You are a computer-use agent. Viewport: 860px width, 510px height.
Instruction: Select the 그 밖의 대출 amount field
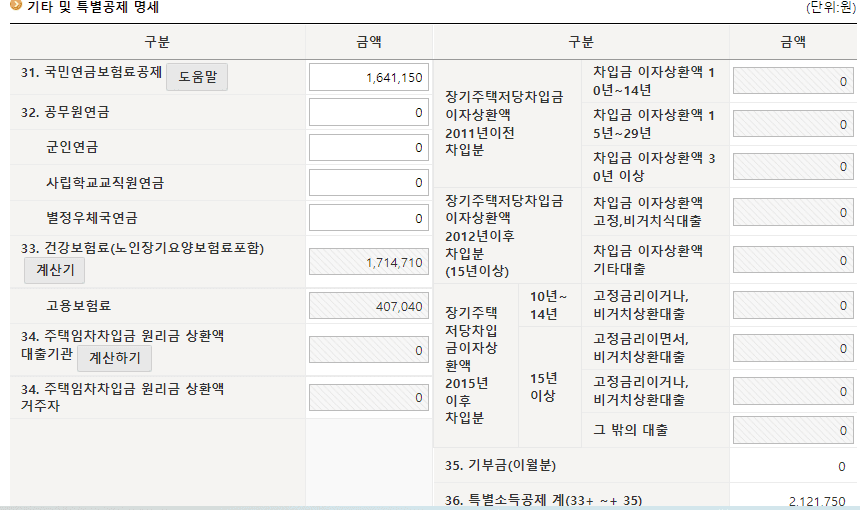pyautogui.click(x=794, y=431)
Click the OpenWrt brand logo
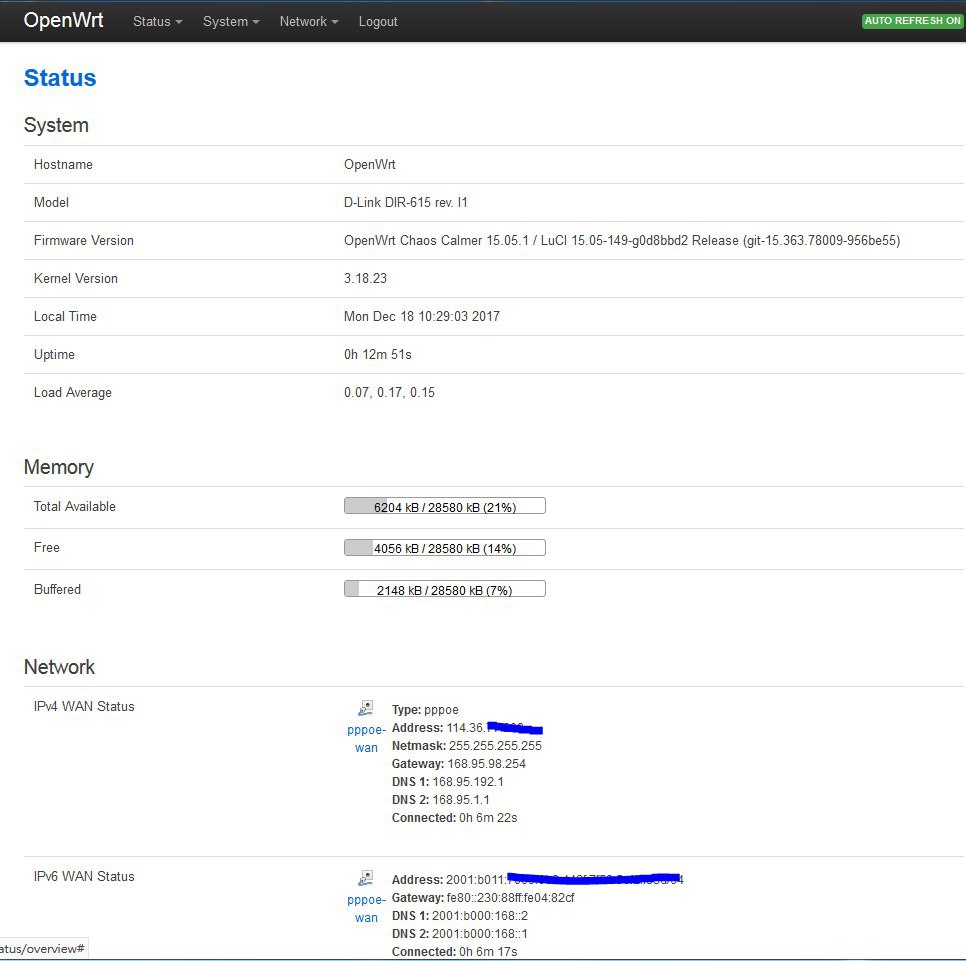 click(63, 21)
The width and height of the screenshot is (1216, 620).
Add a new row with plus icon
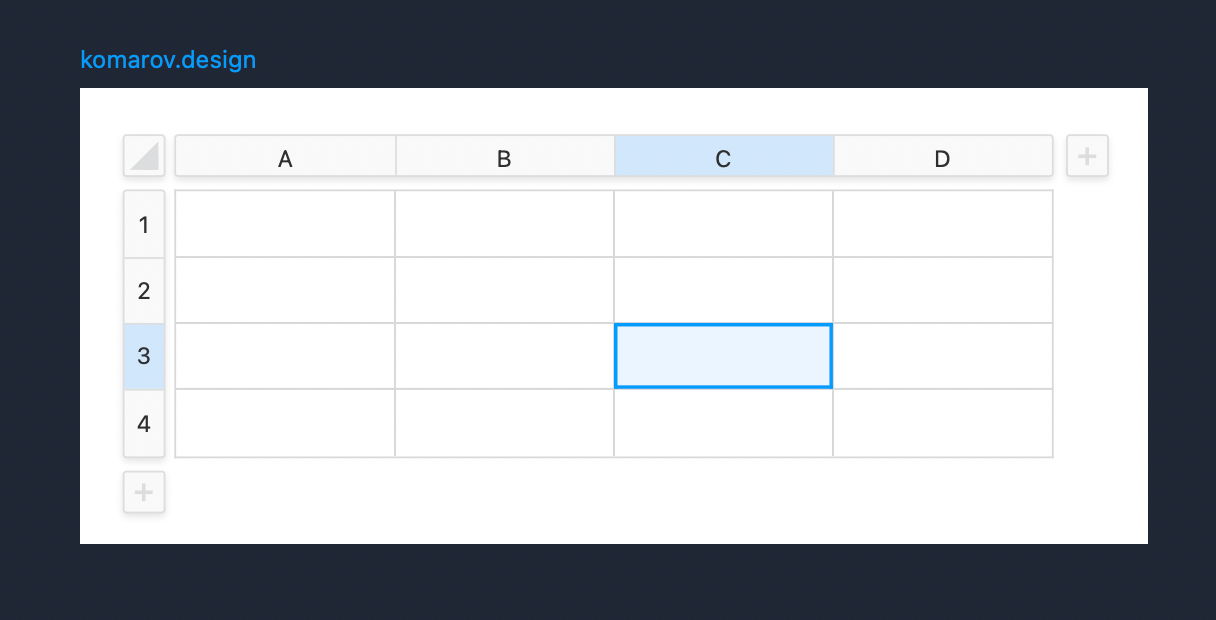pyautogui.click(x=144, y=492)
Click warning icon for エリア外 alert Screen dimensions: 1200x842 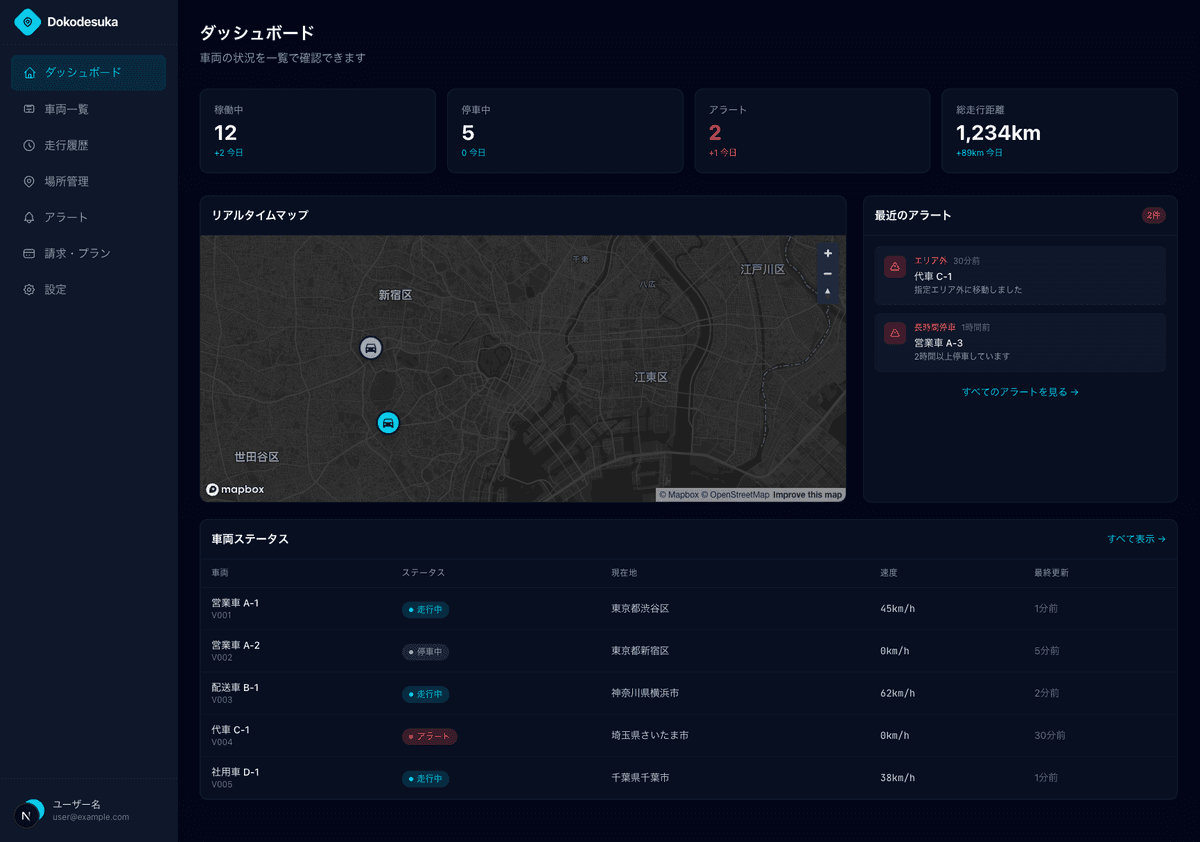coord(895,267)
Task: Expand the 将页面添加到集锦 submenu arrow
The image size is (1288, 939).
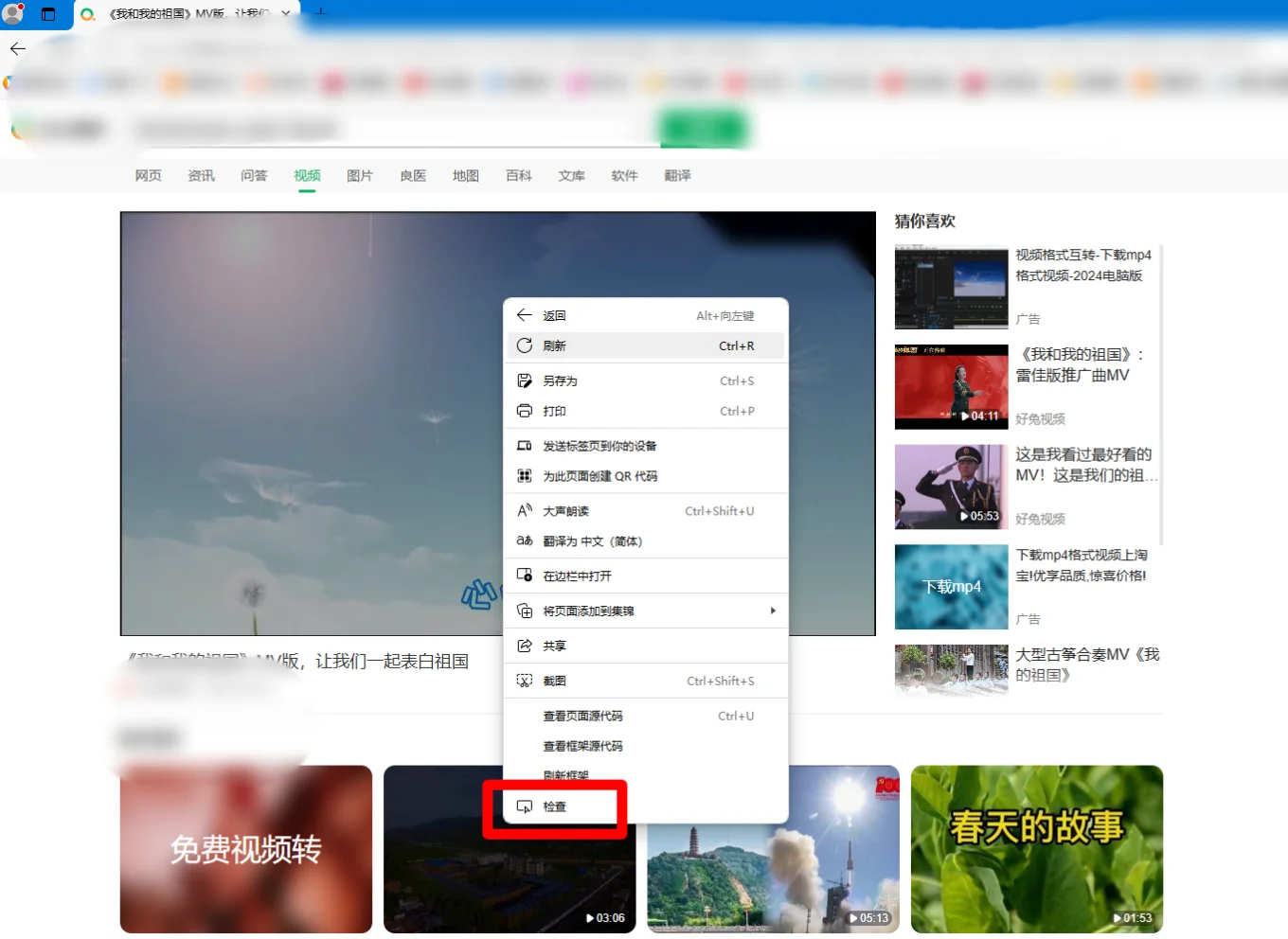Action: coord(773,611)
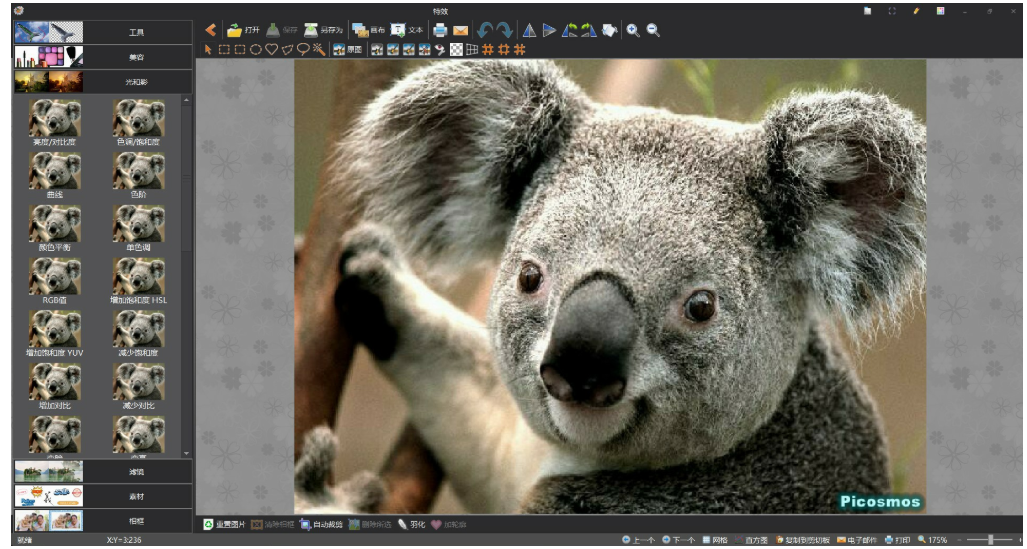Select the heart-shaped selection tool
The image size is (1027, 549).
pos(271,48)
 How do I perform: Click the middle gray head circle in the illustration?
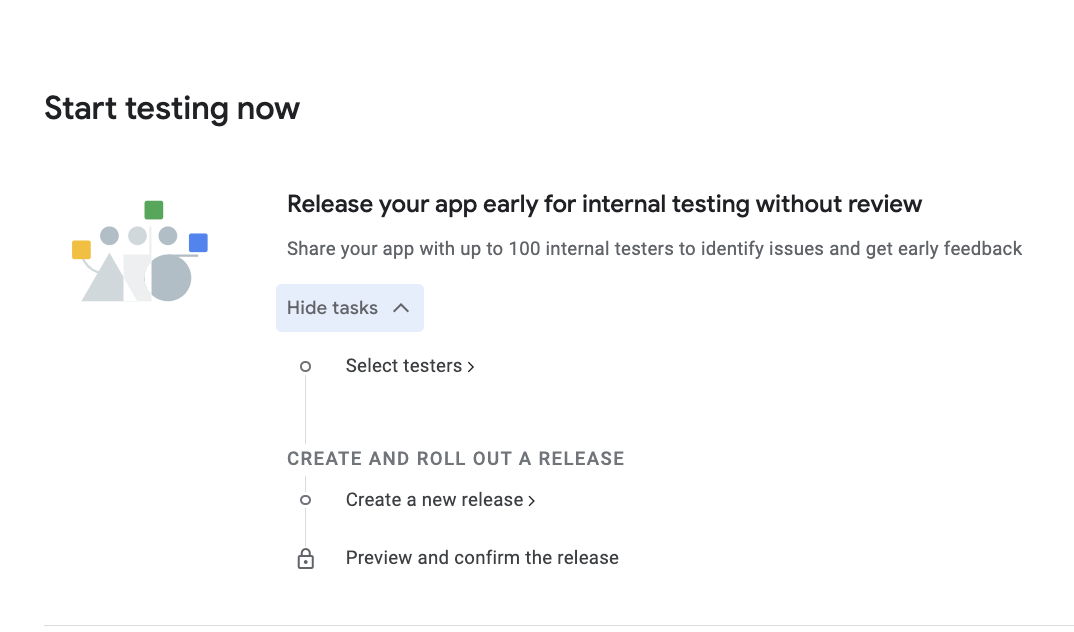138,236
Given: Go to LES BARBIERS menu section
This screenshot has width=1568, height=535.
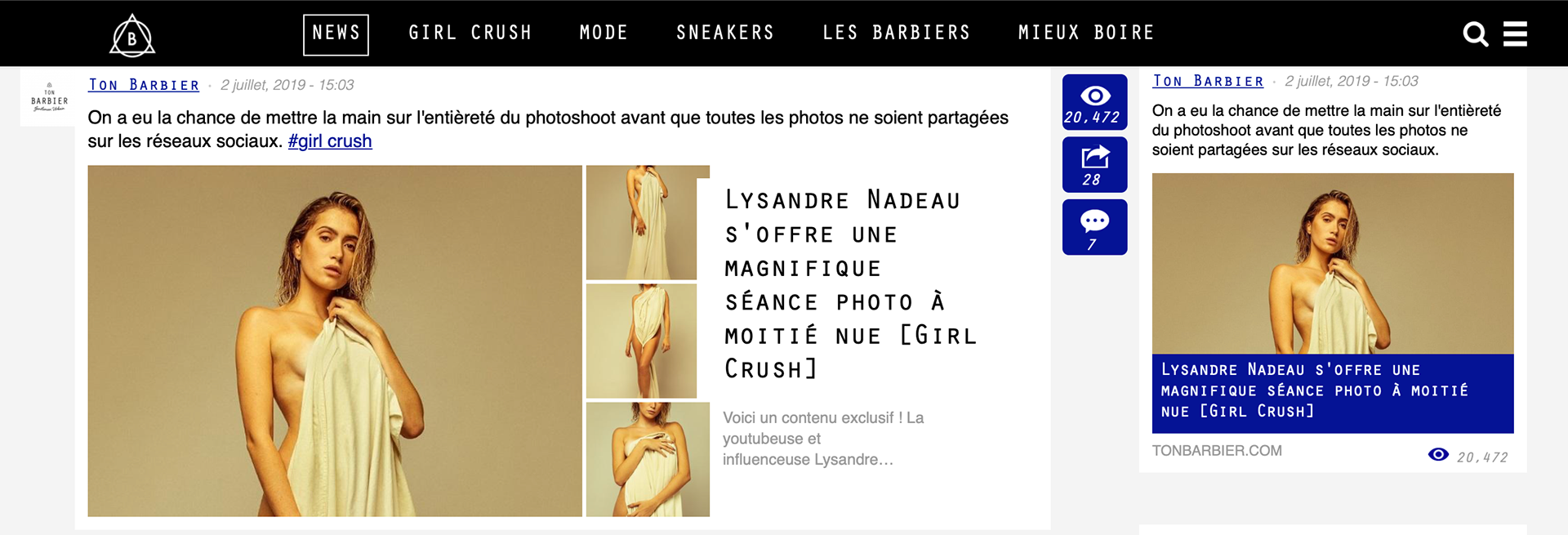Looking at the screenshot, I should 897,33.
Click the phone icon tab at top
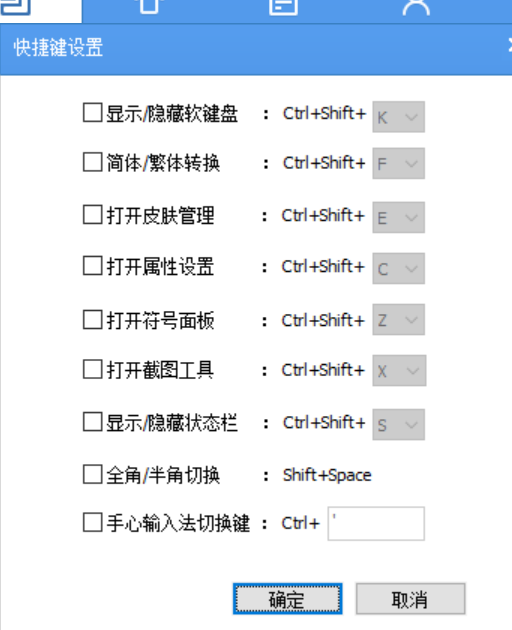 click(149, 7)
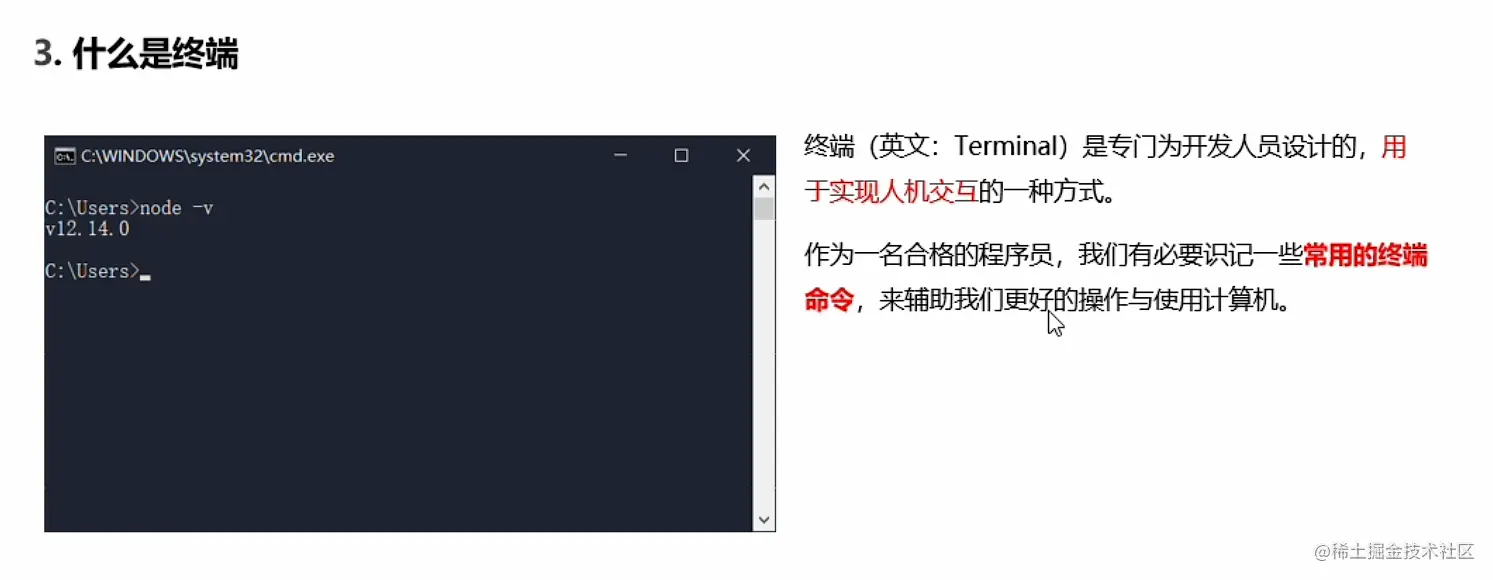Viewport: 1493px width, 580px height.
Task: Click the scrollbar up arrow in cmd window
Action: (765, 186)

= = = =

## AIM OF THE TASK:
Repeat word for word, leaving out the pictures, each line of the records from the line that holds "Task: Expand the 将页面添加到集锦 submenu arrow" through the final one.

## ANSWER TO THIS EXERCISE:
Task: Expand the 将页面添加到集锦 submenu arrow
The image size is (1288, 939).
Action: coord(773,611)
Select the heart-shaped selection tool
The image size is (1027, 549).
pos(271,48)
 How do I perform: Click the middle gray head circle in the illustration?
138,236
Given: Go to LES BARBIERS menu section
This screenshot has width=1568, height=535.
Looking at the screenshot, I should 897,33.
Click the phone icon tab at top
 click(149, 7)
Viewport: 1493px width, 580px height.
Task: Click the scrollbar up arrow in cmd window
Action: (765, 186)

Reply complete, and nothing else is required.